▶ **WORK ITEM**
Word for word, please copy the line containing "Task: Click the" and all lines after it in the entries below, and only those, leaving every picture out.

▶ **RECORDED INFORMATION**
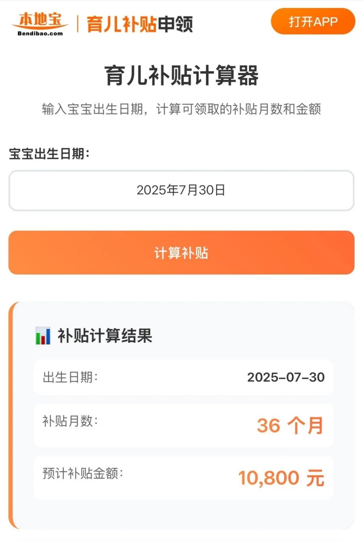Click the orange divider beside the logo
Viewport: 363px width, 541px height.
[x=78, y=24]
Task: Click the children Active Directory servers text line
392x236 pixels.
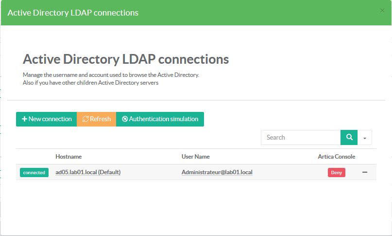Action: 90,83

▶ **EXERCISE OUTPUT**
Task: Click the children Active Directory servers text line
392x236 pixels.
Action: 90,83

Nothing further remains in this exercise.